A diagonal scar ran from his left temple to his jaw, and his skin bore the deep tan of someone who had spent years under tropical suns.
"It would be disastrous for a Duke to be seen consorting with a known pirate," the man said with a grin that transformed his entire face.
Alexander's carefully maintained composure cracked entirely as recognition flooded through him. "Jack!" he exclaimed, stepping forward to embrace his old friend with the fierce joy of someone encountering a piece of his past he had never expected to see again. "My God, what are you doing here?"
Captain Jack Morrison—for that was the name he had gone by during their shared adventures, though Alexander suspected it was not the one he had been born with—returned the embrace with equal enthusiasm before stepping back to study Alexander's elegant appearance.

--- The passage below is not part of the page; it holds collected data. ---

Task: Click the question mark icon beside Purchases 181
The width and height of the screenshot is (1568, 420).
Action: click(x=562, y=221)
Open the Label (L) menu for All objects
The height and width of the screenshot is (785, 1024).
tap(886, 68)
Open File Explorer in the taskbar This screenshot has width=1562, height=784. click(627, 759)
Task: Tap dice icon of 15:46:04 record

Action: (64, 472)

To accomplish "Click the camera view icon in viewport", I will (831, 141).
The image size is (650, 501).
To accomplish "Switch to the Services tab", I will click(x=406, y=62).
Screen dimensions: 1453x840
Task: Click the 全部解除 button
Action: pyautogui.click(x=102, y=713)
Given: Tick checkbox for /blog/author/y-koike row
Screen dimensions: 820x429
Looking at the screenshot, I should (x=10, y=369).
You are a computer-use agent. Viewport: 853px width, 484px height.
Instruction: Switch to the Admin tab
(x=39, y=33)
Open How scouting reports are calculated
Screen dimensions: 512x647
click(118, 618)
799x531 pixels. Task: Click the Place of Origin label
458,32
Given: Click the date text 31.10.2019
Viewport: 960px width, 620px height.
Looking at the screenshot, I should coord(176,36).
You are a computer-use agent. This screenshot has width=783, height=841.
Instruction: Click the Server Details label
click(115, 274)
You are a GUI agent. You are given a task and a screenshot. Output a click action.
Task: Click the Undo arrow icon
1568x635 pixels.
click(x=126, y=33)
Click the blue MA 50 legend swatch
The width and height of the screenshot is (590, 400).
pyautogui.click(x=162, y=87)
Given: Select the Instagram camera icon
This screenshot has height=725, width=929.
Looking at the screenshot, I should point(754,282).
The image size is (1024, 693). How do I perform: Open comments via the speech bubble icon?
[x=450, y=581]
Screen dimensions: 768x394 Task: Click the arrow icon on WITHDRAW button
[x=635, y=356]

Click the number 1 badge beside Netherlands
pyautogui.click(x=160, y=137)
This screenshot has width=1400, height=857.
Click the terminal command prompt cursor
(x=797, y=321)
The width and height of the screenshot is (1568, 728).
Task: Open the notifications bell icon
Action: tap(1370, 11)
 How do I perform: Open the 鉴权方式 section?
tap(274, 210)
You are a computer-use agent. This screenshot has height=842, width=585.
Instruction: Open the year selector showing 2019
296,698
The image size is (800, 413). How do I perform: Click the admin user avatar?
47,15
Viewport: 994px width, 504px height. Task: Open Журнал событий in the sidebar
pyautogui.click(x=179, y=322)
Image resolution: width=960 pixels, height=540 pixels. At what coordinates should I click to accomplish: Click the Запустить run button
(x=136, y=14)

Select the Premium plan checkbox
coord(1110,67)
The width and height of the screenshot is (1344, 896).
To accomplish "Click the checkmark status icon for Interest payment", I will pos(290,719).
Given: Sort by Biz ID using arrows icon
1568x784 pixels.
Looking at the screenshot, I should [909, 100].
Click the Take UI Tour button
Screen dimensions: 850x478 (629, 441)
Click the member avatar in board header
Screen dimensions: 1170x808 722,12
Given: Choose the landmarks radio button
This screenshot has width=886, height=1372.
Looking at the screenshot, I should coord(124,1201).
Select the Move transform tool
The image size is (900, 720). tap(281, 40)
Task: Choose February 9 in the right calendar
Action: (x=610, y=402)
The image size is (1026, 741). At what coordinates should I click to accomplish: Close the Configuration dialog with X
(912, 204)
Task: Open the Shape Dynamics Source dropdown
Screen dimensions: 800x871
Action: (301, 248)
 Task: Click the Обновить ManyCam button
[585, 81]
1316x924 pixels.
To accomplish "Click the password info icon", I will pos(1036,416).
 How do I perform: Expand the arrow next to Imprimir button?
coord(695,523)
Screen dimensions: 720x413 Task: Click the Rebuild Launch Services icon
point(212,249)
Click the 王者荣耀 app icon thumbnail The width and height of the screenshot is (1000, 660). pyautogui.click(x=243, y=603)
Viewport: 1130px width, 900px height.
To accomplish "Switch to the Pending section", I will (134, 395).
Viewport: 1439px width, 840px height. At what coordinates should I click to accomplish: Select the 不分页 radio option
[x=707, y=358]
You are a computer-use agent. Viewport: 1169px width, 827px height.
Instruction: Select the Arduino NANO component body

"Well," Jack said with obvious amusement, "I heard through certain channels that the presumed-dead Lord Alexander Harrington had not only returned from the grave but inherited a dukedom in the process. Naturally, I had to pay a visit to see what civilized life looks like from the inside."
Alexander shook his head in amazement, still struggling to process the appearance of this ghost from his most dangerous years. "How did you find me?"
"I have been watching your movements since I returned to London," Jack admitted. "Though I must say, Your Grace, your taste in companions has certainly improved since our privateering days. That young lady you were with is quite lovely."
Alexander's expression immediately sharpened with protective concern. "Jack, you must understand—she has nothing to do with any of this. She is innocent of—"
"Peace, Alex," Jack interrupted, raising his hands in a gesture of reassurance. "I have no interest in involving civilians in our affairs. But we do need to talk, and this place..." He gestured to the reading room around them. "Too many eyes and ears, even for scholars."
Alexander nodded grimly. The museum had provided perfect privacy for romantic conversations, but for the kind of discussion he suspected Jack wanted to have, they would need absolute security.
"Come," Alexander said, his voice dropping back into the commanding tone Jack remembered from their more dangerous days. "We will go to my house. There are rooms there where we can speak freely."
As they made their way toward the exit, Alexander's mind raced with possibilities and concerns. Jack's appearance could only mean one thing—that the past Alexander had been so carefully managing was about to collide with the present he was trying to build.